| ENUNCIADO PROPUESTO |
Transcribe sin cambios cada una de las entradas que siguen, línea por línea y conservando su orden.
____
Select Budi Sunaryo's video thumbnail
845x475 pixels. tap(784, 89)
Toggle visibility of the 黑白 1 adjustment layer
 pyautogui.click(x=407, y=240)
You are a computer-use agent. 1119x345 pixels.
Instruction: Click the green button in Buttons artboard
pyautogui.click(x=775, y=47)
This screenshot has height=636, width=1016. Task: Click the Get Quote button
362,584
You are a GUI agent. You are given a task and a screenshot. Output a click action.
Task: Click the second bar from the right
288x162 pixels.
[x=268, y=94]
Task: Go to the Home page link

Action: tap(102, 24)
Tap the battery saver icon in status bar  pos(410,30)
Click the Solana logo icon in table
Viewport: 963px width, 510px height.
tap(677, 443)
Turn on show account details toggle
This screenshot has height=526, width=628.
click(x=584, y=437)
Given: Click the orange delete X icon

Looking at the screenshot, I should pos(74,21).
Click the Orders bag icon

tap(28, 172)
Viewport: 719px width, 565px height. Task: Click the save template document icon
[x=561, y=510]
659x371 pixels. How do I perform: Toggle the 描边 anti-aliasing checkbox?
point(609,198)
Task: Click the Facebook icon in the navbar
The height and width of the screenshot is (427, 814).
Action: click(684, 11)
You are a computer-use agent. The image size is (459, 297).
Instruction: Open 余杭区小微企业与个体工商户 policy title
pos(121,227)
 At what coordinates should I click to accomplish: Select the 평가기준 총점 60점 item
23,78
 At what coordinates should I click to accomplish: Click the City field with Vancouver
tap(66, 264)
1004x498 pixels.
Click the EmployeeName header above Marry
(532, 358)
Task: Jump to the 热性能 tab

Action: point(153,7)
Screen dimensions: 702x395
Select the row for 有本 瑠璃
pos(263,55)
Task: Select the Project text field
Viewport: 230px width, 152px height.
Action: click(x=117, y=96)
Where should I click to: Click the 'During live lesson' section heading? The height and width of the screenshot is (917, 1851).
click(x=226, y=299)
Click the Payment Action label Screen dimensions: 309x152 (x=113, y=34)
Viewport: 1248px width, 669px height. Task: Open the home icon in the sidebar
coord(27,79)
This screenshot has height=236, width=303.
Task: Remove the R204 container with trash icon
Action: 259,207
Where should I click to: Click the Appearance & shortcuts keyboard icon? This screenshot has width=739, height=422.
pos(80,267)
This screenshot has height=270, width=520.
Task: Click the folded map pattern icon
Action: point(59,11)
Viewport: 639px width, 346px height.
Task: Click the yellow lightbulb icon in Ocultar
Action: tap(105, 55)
____
| RESPUESTA AL EJERCICIO |
Select Budi Sunaryo's video thumbnail
845x475 pixels. tap(784, 89)
Toggle visibility of the 黑白 1 adjustment layer
 pyautogui.click(x=407, y=240)
You are a computer-use agent. 1119x345 pixels.
Instruction: Click the green button in Buttons artboard
pyautogui.click(x=775, y=47)
This screenshot has height=636, width=1016. Task: Click the Get Quote button
362,584
You are a GUI agent. You are given a task and a screenshot. Output a click action.
Task: Click the second bar from the right
288x162 pixels.
[x=268, y=94]
Task: Go to the Home page link

Action: tap(102, 24)
Tap the battery saver icon in status bar  pos(410,30)
Click the Solana logo icon in table
Viewport: 963px width, 510px height.
tap(677, 443)
Turn on show account details toggle
This screenshot has height=526, width=628.
click(x=584, y=437)
Given: Click the orange delete X icon

Looking at the screenshot, I should pos(74,21).
Click the Orders bag icon

tap(28, 172)
Viewport: 719px width, 565px height. Task: Click the save template document icon
[x=561, y=510]
659x371 pixels. How do I perform: Toggle the 描边 anti-aliasing checkbox?
point(609,198)
Task: Click the Facebook icon in the navbar
The height and width of the screenshot is (427, 814).
Action: click(684, 11)
You are a computer-use agent. The image size is (459, 297).
Instruction: Open 余杭区小微企业与个体工商户 policy title
pos(121,227)
 At what coordinates should I click to accomplish: Select the 평가기준 총점 60점 item
23,78
 At what coordinates should I click to accomplish: Click the City field with Vancouver
tap(66, 264)
1004x498 pixels.
Click the EmployeeName header above Marry
(532, 358)
Task: Jump to the 热性能 tab

Action: point(153,7)
Screen dimensions: 702x395
Select the row for 有本 瑠璃
pos(263,55)
Task: Select the Project text field
Viewport: 230px width, 152px height.
Action: click(x=117, y=96)
Where should I click to: Click the 'During live lesson' section heading? The height and width of the screenshot is (917, 1851).
click(x=226, y=299)
Click the Payment Action label Screen dimensions: 309x152 (x=113, y=34)
Viewport: 1248px width, 669px height. Task: Open the home icon in the sidebar
coord(27,79)
This screenshot has height=236, width=303.
Task: Remove the R204 container with trash icon
Action: 259,207
Where should I click to: Click the Appearance & shortcuts keyboard icon? This screenshot has width=739, height=422.
pos(80,267)
This screenshot has height=270, width=520.
Task: Click the folded map pattern icon
Action: point(59,11)
Viewport: 639px width, 346px height.
Task: Click the yellow lightbulb icon in Ocultar
Action: tap(105, 55)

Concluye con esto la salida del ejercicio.